To Dr. Cliff Kapono, a professional surfer, chemist and journalist from Hawaii, signing the pledge comes from a place of love: “If you really love something, you’ll do everything you can to protect it.”
For WSL Champion and Brazilian Olympic qualifier¹ Italo Ferreira, being raised beside the sea has shaped his entire world, giving him the chance to fall in love with the sport that changed his life. Now, he has decided to give back. “As a surfer, the ocean is my home and my place of work. It’s really important to me to do what I can to protect it,” Ferreira said. “I hope that by sharing my story and my love for the ocean it will inspire people to sign the petition.”
Marine biologist Dr. Ayana Johnson shared that 30×30 can be a meaningful solution to the climate crisis, and that if that happens, “we will get to watch the ocean rebound in the most magical way.”
VALENTINE’S DAY WEEKEND PUSH FOR OCEAN LOVERS TO SIGN PLEDGE
To raise awareness for the petition, the WSL is hosting a series of virtual experiences over the Valentine’s Day weekend to connect people with their love for the ocean and inspire them to take action (i.e. sign the pledge) to protect it. Events include:
- Thursday February 11 @ 2:00PM EST: “Green Over Your Make-up Bag”: Learn how to keep your makeup routine ocean-friendly by watching pro make-up artist and green beauty expert Katey Denno give WSL pro surfer Caroline Marks learn an ocean-inspired beauty look. Tune in on Instagram live with @kateydenno and @caroline_markss.
- Friday February 12 @ 2:30PM EST: “Intersectional Environmentalism”: A conversation between writer and film producer Siraad Dirshe and Leah Thomas, founder of Intersectional Environmentalist, explores the dire environmental crisis happening to the ocean and why we should all become environmentalists, in both small and big ways. Tune in on Instagram live with @intersectionalenvironmentalist and @sdirshe.
- Sunday February 14 @ 6:00PM EST: “Breathwork”: Celebrate Valentine’s Day, not by bingeing on chocolates² but by learning about the power of breath and our connection to the ocean with freediver and PADI ambassador Adam Sellars as he takes pro surfer Brisa Hennessy through his breathwork class. Tune in on Instagram live with @wsl and @paditv
GSB’s Take: I am generally no longer a fan of environmental and/or climate-related pledges because they are easy to make. The hard part — fulfilling the pledge — is not always easy to document.

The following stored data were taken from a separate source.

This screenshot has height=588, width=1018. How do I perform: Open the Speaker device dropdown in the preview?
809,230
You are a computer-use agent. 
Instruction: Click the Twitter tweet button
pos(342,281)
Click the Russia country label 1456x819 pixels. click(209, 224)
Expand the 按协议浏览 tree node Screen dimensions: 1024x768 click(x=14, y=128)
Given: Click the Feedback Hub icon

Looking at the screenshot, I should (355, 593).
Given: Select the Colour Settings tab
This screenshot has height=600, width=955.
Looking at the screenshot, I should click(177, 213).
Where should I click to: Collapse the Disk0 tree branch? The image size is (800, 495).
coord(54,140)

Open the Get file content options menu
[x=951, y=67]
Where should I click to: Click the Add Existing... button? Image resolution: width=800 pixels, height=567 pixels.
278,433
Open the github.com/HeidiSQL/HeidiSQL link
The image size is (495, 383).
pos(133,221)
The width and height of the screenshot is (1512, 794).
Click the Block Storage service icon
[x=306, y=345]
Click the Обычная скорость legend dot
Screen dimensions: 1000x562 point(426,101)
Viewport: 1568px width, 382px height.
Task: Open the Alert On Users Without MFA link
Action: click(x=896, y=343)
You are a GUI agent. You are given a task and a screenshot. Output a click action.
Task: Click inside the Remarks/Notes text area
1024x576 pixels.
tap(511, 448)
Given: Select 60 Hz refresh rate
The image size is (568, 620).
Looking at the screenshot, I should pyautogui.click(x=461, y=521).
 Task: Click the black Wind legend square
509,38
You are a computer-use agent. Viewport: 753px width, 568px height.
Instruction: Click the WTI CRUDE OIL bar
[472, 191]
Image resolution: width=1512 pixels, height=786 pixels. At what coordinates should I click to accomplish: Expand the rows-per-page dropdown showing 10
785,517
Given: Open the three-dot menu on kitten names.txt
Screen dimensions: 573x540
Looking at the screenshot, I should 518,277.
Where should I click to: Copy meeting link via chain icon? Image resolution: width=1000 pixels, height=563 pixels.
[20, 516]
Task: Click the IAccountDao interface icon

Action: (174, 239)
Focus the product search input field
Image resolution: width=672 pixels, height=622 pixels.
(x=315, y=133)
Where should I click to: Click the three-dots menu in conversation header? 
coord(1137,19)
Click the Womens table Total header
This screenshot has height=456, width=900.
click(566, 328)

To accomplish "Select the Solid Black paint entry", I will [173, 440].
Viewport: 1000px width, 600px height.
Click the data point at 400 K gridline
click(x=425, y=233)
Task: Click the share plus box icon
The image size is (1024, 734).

The 30×30 pledge, a key part of the WSL’s “We Are One Ocean” campaign, is an exception.
I like it.
That is because the pledge has a specific purpose: To influence the delegates at the U.N.’s 2021 Biodiversity Conference to enact policies that will protect 30 percent of the oceans by 2030.
Will the WSL and its partners be able to generate the number of signatures to the pledge to move the U.N.? It won’t be easy but it is doable.
Watch this space.
Click here to sign the 30×30 pledge.
¹ Surfing will be an Olympic sport for the first time in Tokyo this summer.
² OK, it’s not a bad thing to binge on chocolates on Valentine’s Day.